Top of Provided information

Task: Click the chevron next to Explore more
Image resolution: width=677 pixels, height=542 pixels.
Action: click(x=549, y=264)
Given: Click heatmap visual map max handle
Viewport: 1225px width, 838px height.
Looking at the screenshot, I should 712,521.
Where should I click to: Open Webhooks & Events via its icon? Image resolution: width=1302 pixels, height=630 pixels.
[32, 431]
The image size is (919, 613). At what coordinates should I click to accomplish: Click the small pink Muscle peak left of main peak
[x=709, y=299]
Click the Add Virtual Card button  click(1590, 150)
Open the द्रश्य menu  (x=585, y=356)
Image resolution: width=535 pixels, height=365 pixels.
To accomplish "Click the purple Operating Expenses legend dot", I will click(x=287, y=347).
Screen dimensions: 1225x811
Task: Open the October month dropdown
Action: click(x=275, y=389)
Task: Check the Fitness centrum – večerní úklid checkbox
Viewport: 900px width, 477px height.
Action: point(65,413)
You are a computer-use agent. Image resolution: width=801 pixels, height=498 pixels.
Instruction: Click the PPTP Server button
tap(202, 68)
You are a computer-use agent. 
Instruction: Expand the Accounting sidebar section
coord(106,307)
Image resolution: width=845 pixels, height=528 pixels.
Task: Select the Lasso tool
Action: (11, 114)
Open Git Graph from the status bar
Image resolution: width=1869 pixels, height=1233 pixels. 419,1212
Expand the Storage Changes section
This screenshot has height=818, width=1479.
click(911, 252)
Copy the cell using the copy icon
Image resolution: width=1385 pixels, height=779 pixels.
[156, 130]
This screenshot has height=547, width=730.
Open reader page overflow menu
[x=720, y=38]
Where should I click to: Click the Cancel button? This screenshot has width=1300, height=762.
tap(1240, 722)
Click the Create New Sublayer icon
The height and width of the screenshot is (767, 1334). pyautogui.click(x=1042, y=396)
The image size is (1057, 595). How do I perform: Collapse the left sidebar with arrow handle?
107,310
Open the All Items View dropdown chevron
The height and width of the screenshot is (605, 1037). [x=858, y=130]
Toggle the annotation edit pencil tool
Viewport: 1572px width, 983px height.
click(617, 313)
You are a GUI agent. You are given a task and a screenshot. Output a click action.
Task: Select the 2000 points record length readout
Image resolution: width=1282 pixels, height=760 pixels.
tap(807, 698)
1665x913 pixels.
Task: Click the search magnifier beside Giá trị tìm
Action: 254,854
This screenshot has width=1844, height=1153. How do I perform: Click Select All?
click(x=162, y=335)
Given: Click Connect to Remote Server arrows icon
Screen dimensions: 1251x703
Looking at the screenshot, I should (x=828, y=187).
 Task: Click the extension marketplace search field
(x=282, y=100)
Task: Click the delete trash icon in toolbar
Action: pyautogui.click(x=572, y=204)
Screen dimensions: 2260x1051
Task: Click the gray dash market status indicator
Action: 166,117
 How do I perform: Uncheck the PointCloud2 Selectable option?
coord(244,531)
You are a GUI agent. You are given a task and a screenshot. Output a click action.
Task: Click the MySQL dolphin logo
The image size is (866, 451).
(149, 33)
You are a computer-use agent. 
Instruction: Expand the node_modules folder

Bottom of Provided information

Only these lines should appear in the reply: the one containing "How do I perform: Uncheck", the last line of the data, and all lines between them, each copied exactly.

 How do I perform: Uncheck the PointCloud2 Selectable option?
coord(244,531)
You are a GUI agent. You are given a task and a screenshot. Output a click action.
Task: Click the MySQL dolphin logo
The image size is (866, 451).
(149, 33)
You are a computer-use agent. 
Instruction: Expand the node_modules folder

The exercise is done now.